All these foods represent cultural pillars within distinct eco-cultural landscapes. They represent livelihoods and age-old traditions that bring people together around food cultivation, production, and eating. And they serve as valuable entry points from which we can understand the vast landscape of cultural beliefs, customs, and traditions of Indigenous peoples around the world. These “first foods” illuminate the cosmological and philosophical centers of origin that explain why we are here, how we behave, and what it means to be thankful. We call this holistic and interrelated nature of cultural food systems Native foodways – a term that enables us to comprehend the complex significance of food within native ideology. Using Native foodways as a cultural framework, we can begin to explore the challenges Indigenous peoples face in maintaining practices and customs built within particular eco-cultural landscapes.
Indigenous peoples’ genetic makeup has been largely determined by the foods and medicines our ancestors relied upon for thousands of years. After generations and generations of reliance on a particular food system, each community adapted to the plants and animals in their homelands. In the last century, this intimate relationship with the landscape has been violently disrupted due to colonization and globalization, as well as alarming rates of environmental degradation.
Removed from their lands and forced to assimilate into the so-called “mainstream” culture, many Native people no longer live in their traditional territories, nor do they eat their traditional foods. Among North American Indigenous people, for instance, sugar, flour, cheese, and domesticated meats have become the staple diet, and nutrition-related diseases such as Type 2 diabetes have become epidemics as Native people become more and more dependent on foods that our bodies are not adapted to process well.
Today, many traditional foods are on the verge of extinction. Others are more abundant, but due to tremendous land loss are inaccessible to Native communities. Other foods may be available; however the traditional knowledge of how to utilize and prepare them has been severely diminished. Despite these setbacks, Indigenous people around the world are finding unique and innovative ways to adapt and revitalize their foodways on reservations, on public land, in rural parks, and in urban gardens.
Take the Oneida Nation, located in present day Wisconsin and New York, which faces the risk of losing its rich traditions connected to Iroquois white corn. The densely nutritious white corn flour was once a staple of the Haudenosaunee diet. In an effort to bring the 1,400-year-old heirloom corn back into regular use, the Oneida have developed Tsyunhehkwa or “Three Sisters,” a community-led initiative in Wisconsin that aims to boost the tribe’s socioeconomic development through small-scale farms that grow and sell white corn products and farm-raised bison. The initiative has created renewed interest in Native farming traditions and provided a way to integrate Iroquois white corn back into Natives’ diets.
Similarly, in San Francisco, a 30-year-old Native-led nonprofit called The Cultural Conservancy (where the two of us work) has been helping the region’s diverse Native communities apply their traditional knowledge of food and farming practices in urban landscapes. The Cultural Conservancy runs several educational workshops on Native science, horticulture, and food justice, and has developed a Native Community Supported Agriculture Program as well.

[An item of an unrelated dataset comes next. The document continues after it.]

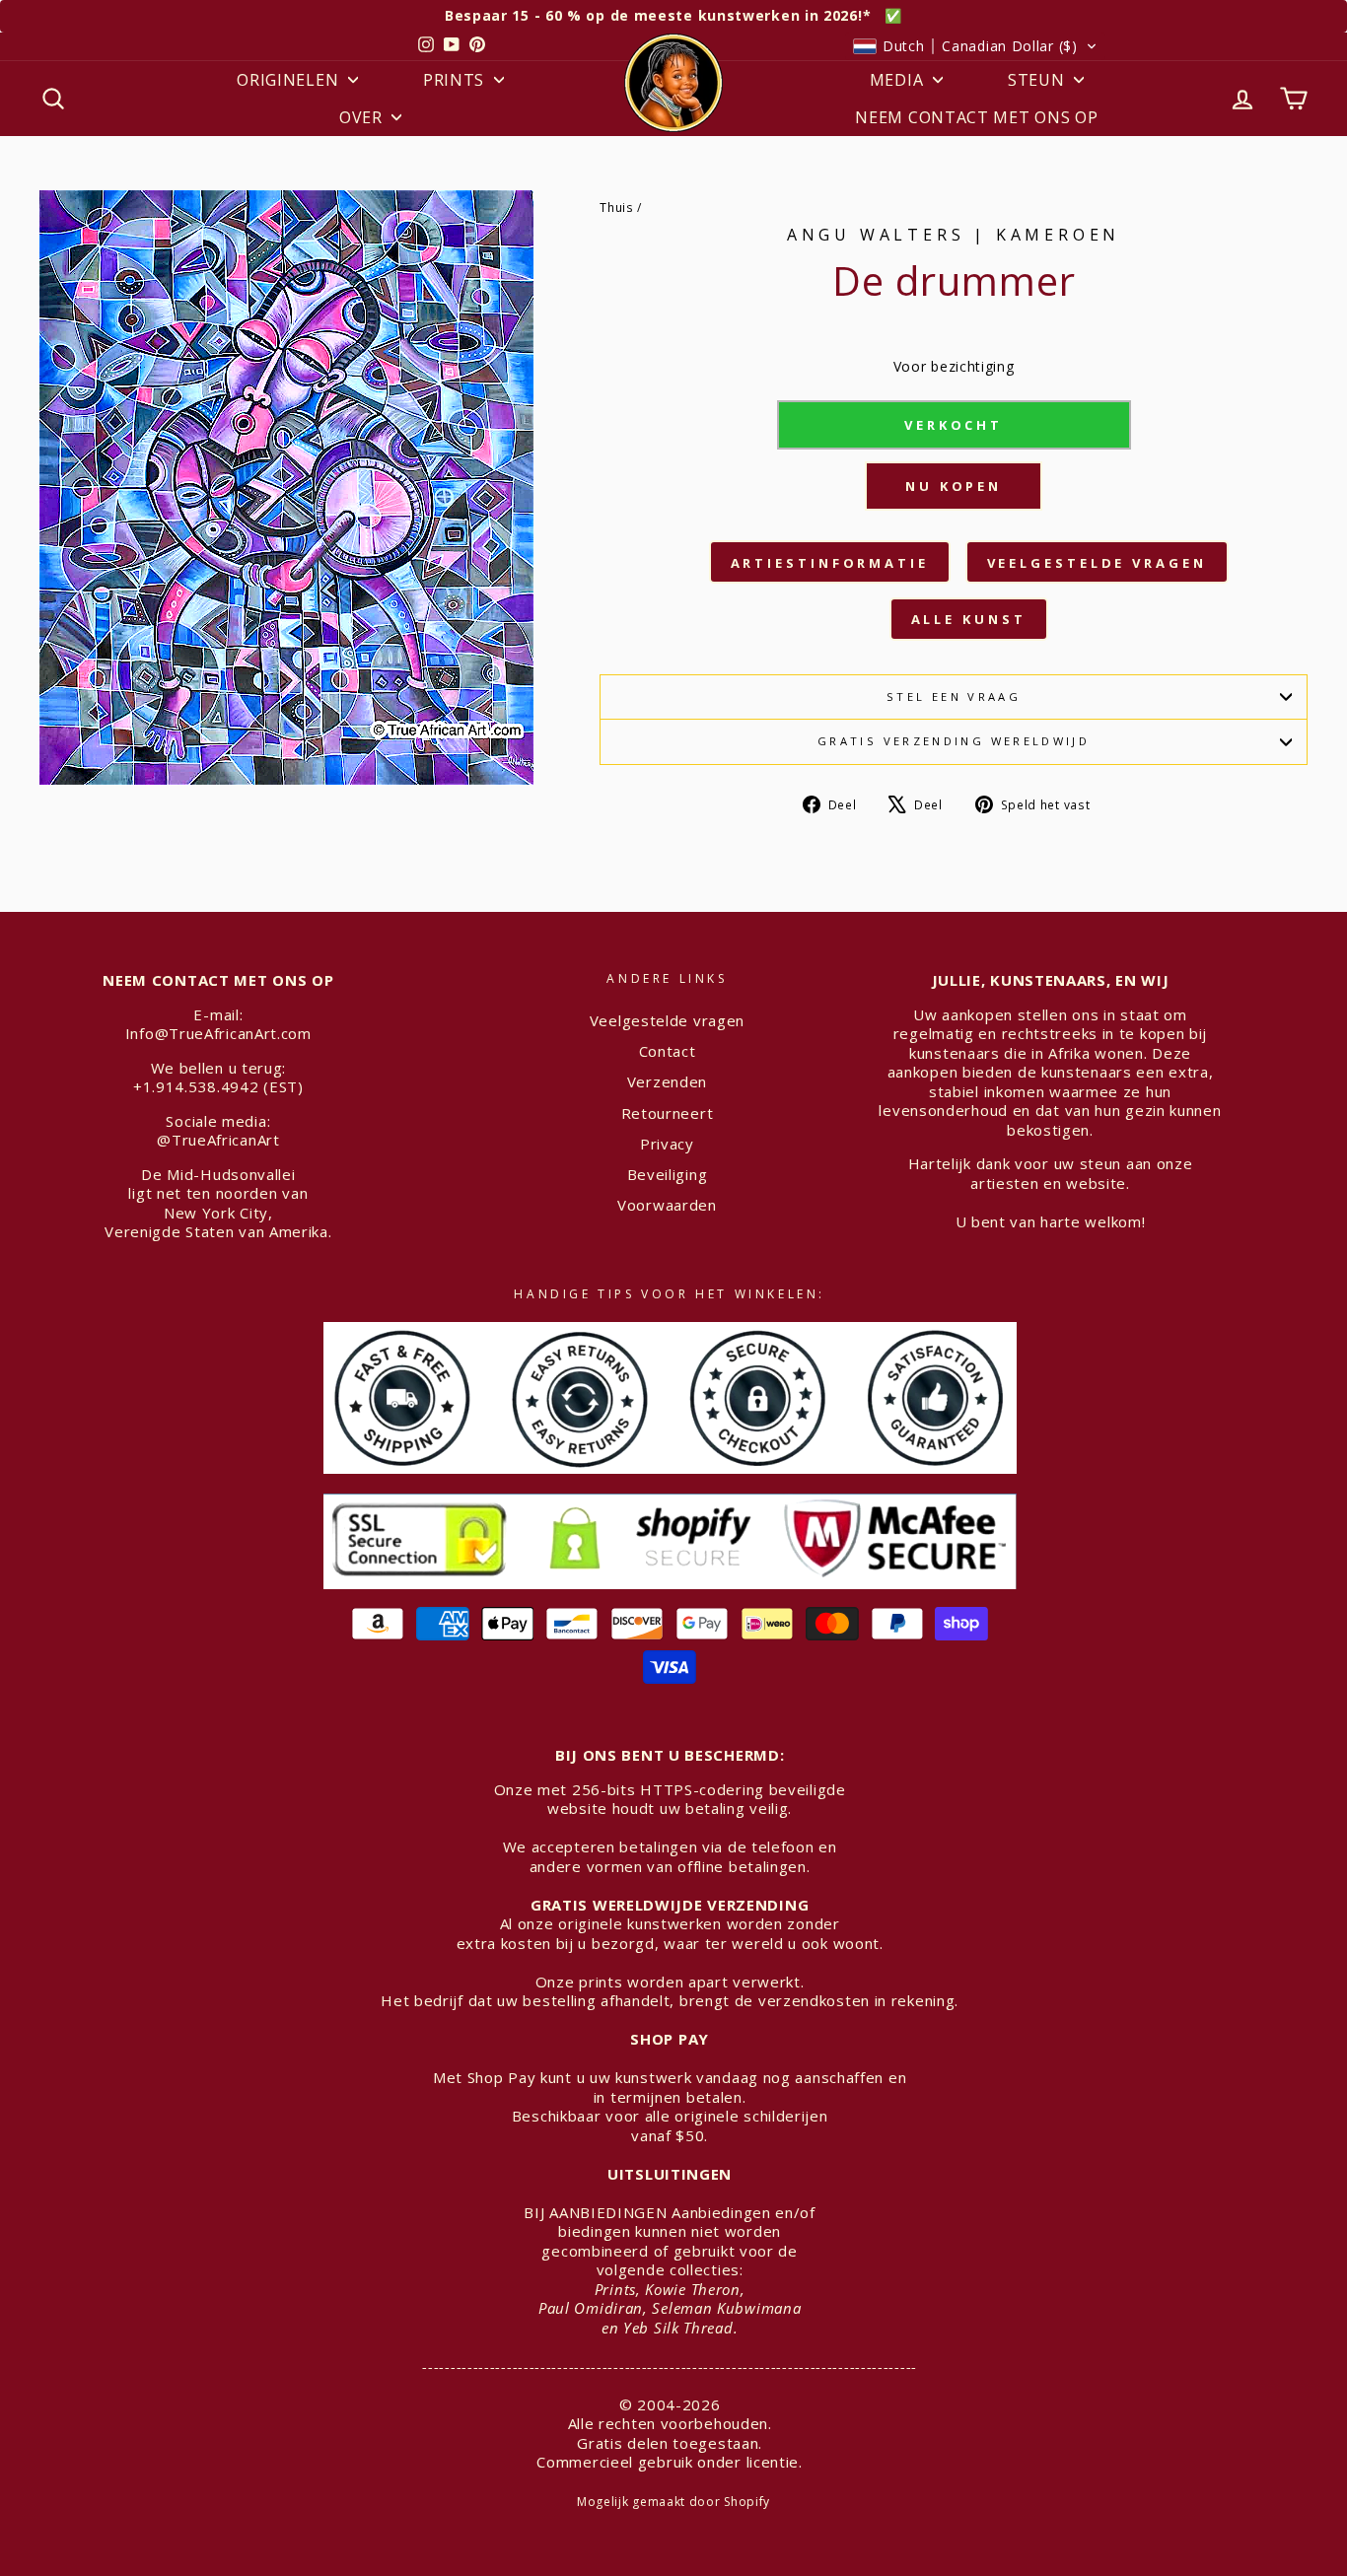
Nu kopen (953, 486)
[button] (975, 46)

Foodways revitalization initiatives like these are cropping up across the globe. Given the common threads linking food, health, and environmental well-being in traditional societies, such emerging native food sovereignty movements offer mainstream societies important lessons in resilience and adaptation. With the current state of environmental conditions threatening human survival, there is no better time than now to remember and restore “that which sustains us.”
Kaylena Bray (Seneca) is the Native foodways coordinator of the Cultural Conservancy. Melissa K. Nelson, PhD (Anishinaabe/Turtle Mountain Chippewa) is the president of the Cultural Conservancy and associate professor of American Indian Studies at San Francisco State University.